### Textauszug
((
Die Zahl der Impfdurchbrüche an sich ist nicht aussagekräftig
Dieser Aufwand, der bei den Zulassungsstudien betrieben wird, zeigt, dass man Beobachtungen »im Feld«, also nach der Zulassung und Verimpfung des Wirkstoffes, mit mehr Vorsicht interpretieren muss. Zuerst muss man überlegen, welche Größe genau man sich ansieht. In den Medien wird oft der Anteil an Geimpften unter den Erkrankten genannt, welches für sich alleine eine sehr missverständliche Kennzahl ist. Als Beispiel: Sind in einer Population 100 Prozent der Menschen vollständig geimpft, so ist der Anteil unter den Infizierten ebenfalls 100 Prozent – unabhängig davon, ob die Impfeffektivität 0 oder 90 Prozent beträgt. Somit lässt sich aus diesem Anteil allein in keiner Weise ableiten, wie hoch die Impfeffektivität oder das individuelle Risiko eines Geimpften ist, sich mit SARS-CoV-2 zu infizieren.
Für diese beiden Größen, welche für die meisten Rezipient:innen deutlich interessanter sein dürften, benötigt man etwas mehr an Wissen. Nehmen wir aus didaktischen Gründen kurz an, dass sich Geimpfte und Ungeimpfte ähnlich verhalten und die Gruppen ähnlich zusammengesetzt sind – hinsichtlich Alter, Vorerkrankungen und anderen möglicherweise relevanten Faktoren. Dann ließe sich die Impfeffektivität wieder relativ leicht bestimmen: Man vergleicht analog zu den Zulassungsstudien den Anteil der Infizierten unter den Geimpften mit dem Anteil der Infizierten unter den Ungeimpften. Auch das individuelle Infektionsrisiko eines Geimpften lässt sich nun mit zusätzlichem Wissen grob und vereinfacht abschätzen, indem man den Satz von Bayes bemüht:
R = (AGeimpft und infiziert * Ainfiziert) / AGeimpft
Dabei ist AGeimpft und Infiziert der Anteil der Geimpften unter den Infizierten; AInfiziert der Anteil der Infizierten in der Gesamtpopulation, also die Prävalenz; und AGeimpft der Anteil der Geimpften in der Gesamtpopulation.
))
### Anwendung der Angaben
1. Welche Größen aus der Formel für das Infektionsrisiko erklärt der Textauszug zu Impfdurchbrüchen? Nenne jede mit ihrer Bedeutung.
2. Gib aus dem Textauszug zu Impfdurchbrüchen den Teil von „Die Zahl der“ bis einschließlich „SARS-CoV-2 zu infizieren.“ wörtlich wieder.

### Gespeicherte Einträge
((
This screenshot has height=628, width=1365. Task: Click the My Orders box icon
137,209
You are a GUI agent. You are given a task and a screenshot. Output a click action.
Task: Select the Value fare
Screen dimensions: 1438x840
))
### Gegebene Antworten
1.
- AGeimpft und Infiziert: der Anteil der Geimpften unter den Infizierten
- AInfiziert: der Anteil der Infizierten in der Gesamtpopulation, also die Prävalenz
- AGeimpft: der Anteil der Geimpften in der Gesamtpopulation

2.
Die Zahl der Impfdurchbrüche an sich ist nicht aussagekräftig
Dieser Aufwand, der bei den Zulassungsstudien betrieben wird, zeigt, dass man Beobachtungen »im Feld«, also nach der Zulassung und Verimpfung des Wirkstoffes, mit mehr Vorsicht interpretieren muss. Zuerst muss man überlegen, welche Größe genau man sich ansieht. In den Medien wird oft der Anteil an Geimpften unter den Erkrankten genannt, welches für sich alleine eine sehr missverständliche Kennzahl ist. Als Beispiel: Sind in einer Population 100 Prozent der Menschen vollständig geimpft, so ist der Anteil unter den Infizierten ebenfalls 100 Prozent – unabhängig davon, ob die Impfeffektivität 0 oder 90 Prozent beträgt. Somit lässt sich aus diesem Anteil allein in keiner Weise ableiten, wie hoch die Impfeffektivität oder das individuelle Risiko eines Geimpften ist, sich mit SARS-CoV-2 zu infizieren.